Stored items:
========================================================================
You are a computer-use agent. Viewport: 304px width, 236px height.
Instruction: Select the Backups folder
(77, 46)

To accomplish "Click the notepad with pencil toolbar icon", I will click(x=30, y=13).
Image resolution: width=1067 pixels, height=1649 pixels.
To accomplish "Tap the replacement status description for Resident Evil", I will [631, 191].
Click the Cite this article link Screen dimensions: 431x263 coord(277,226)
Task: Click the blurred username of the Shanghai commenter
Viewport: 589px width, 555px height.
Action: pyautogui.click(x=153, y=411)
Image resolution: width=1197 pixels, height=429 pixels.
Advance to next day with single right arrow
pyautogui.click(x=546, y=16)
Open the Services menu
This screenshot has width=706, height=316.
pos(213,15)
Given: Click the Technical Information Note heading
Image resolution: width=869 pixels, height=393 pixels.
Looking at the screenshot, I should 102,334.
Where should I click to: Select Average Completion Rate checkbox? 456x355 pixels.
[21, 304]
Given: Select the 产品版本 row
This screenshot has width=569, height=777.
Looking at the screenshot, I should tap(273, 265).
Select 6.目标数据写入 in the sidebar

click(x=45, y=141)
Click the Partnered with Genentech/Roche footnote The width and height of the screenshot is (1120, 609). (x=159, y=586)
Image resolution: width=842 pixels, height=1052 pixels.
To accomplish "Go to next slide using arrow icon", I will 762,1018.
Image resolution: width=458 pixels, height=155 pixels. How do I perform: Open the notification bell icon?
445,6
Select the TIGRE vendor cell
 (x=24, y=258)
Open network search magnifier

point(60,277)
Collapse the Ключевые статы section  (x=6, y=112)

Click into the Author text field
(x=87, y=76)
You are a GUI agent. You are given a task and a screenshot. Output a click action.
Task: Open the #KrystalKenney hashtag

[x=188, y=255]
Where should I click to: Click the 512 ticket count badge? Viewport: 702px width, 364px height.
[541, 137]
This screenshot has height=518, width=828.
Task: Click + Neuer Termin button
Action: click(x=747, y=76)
========================================================================
Precisely the line with "Task: Open the #KrystalKenney hashtag" and the lines after it, up to the last line of the entries above, are to be reproduced, and nothing more.

→ RESULT OF THE TASK:
Task: Open the #KrystalKenney hashtag

[x=188, y=255]
Where should I click to: Click the 512 ticket count badge? Viewport: 702px width, 364px height.
[541, 137]
This screenshot has height=518, width=828.
Task: Click + Neuer Termin button
Action: click(x=747, y=76)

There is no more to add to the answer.